When you’re done with everything, you drive.   Driving is necessary; you need to be able to measure time and space to feel that you are actually going somewhere.   Straight lines are necessary, too—to be going away from something toward something else.   As you drive, space opens up before you beyond the straight line.   You are uncontained; you wonder if, when you stop each day and get out of the car, you might begin to expand until you fill the space all the way up to the sky.

But when you get out'”at the gas station, at the minimart, at the motel with the neon pulsing vacancy vacancy vacancy sign—people look at you.   In a diner someplace unknown where you stop to eat for lunch (green formica counter, red leatherette booth seats, garage sale pictures of cows and pigs), everyone turns and stares.   They keep staring, too long.   You try not to meet their lingering, unblinking eyes, eyes that seem connected to a single entity—as if not just the people but the walls, counters, chairs and booths, the whole room has turned to look.   Seconds go by, counted by the taps of your shoes on the linoleum floor, as their eyes remain on you.   You coil into a corner booth, unfolding the laminated menu fortress-like around you, and feel the room slowly turn away.   It stops being an evil red-and-green pulsating force aligned against you and becomes once again a roadside pitstop with cows on the wall and a soggy apple pie on the counter.  But it’s too late; everything has collapsed back into a single point inside you.   At first you think it’s just the earrings and dye-job and all that, but you know that’s not quite it.   It’s that they’ve never seen anyone like you before.   But then neither have you.   You want to ask them what they see.

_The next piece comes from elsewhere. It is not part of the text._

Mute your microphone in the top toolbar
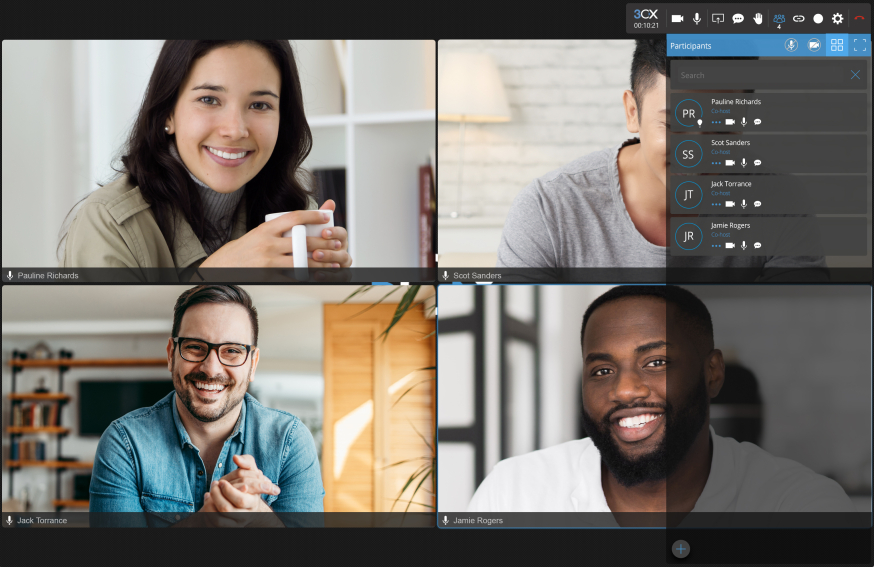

Recognition is a tiny explosion in the brain.   When you look at yourself, finally, after all the changes, there’s no explosion; you aren’t shocked at how you look so not you.   You simply don’t acknowledge that what you see is you.

* * * * *

The last step is different from everything else you’ve done, and you know you’re way too chicken to go through with it at the moment, but you keep thinking about it as you drive.   You’ve only heard how to do this part.  You’re supposed to go down to the Hall of Records and make up some false pretense to find the name of some girl who was born around the same year as you and was given a social security number but died very, very young.   That becomes your new name and social security number, you see, your newly minted identity.   This is serious going under, probably a major felony and a lot more drastic than putting seven holes in your head, since even those will close up if you let them.   The illegality of it isn’t the only thing that scares you, though.   You keep thinking that you might be waiting tables somewhere one day and this woman you’re serving keeps staring at your nametag with an odd look on her face until you realize she’s the dead baby’s mother.   You wonder what would happen, if she’d be violently angry at you for desecrating her dead daughter’s name, or if she’d completely flip out and think you really were her daughter, alive all these years and living incognito.   Mary-Lou, honey, is that really you?   My baby’s all grown up now. It’s crazy, especially the name Mary-Lou, but you keep thinking about it until you can actually see this woman running up to you, arms wide to take you back in, and for one confusing moment you forget who you’re supposed to be and panic, thinking there’s some other life you should have been living all this time, but you weren’t living it at all.